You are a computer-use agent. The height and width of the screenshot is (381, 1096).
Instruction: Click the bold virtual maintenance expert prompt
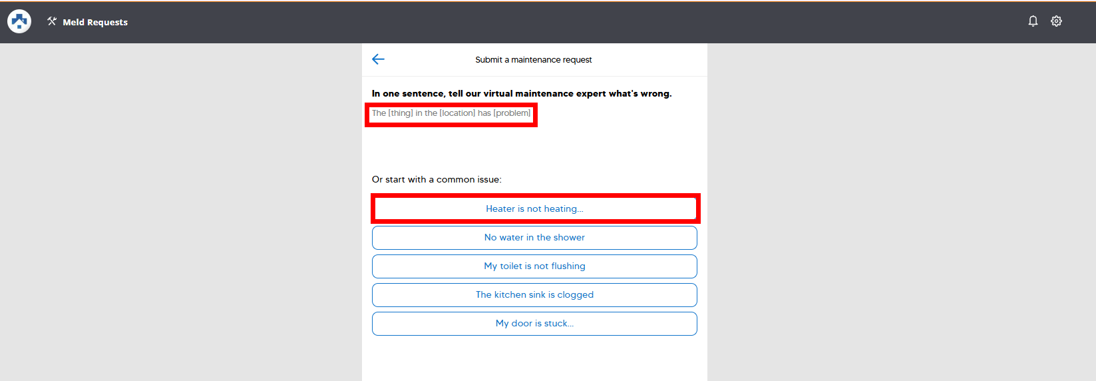click(522, 94)
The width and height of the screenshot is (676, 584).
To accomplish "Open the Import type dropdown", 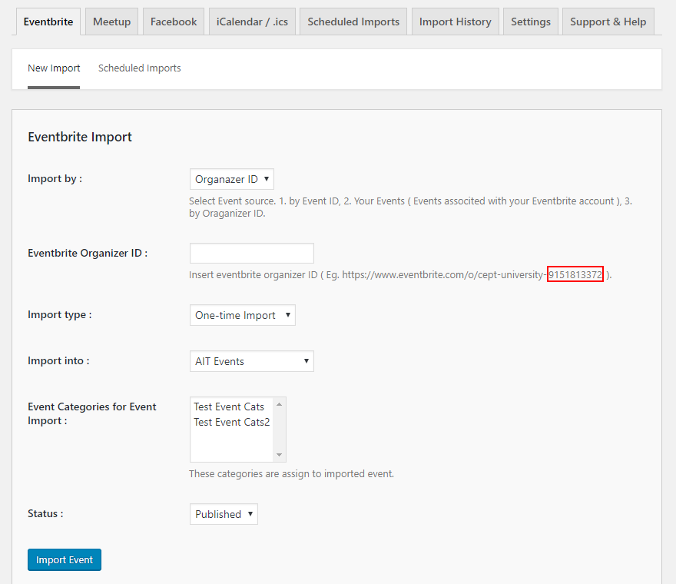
--------------------
# [WHAT YOU WILL DO]
All that should be returned is the run of lines from the start of the entries above to the line bearing "The width and", each exact, with pictures omitted.

# [ANSWER BOX]
You are a computer-use agent. The height and width of the screenshot is (381, 1096).
Instruction: Click the bold virtual maintenance expert prompt
click(522, 94)
The width and height of the screenshot is (676, 584).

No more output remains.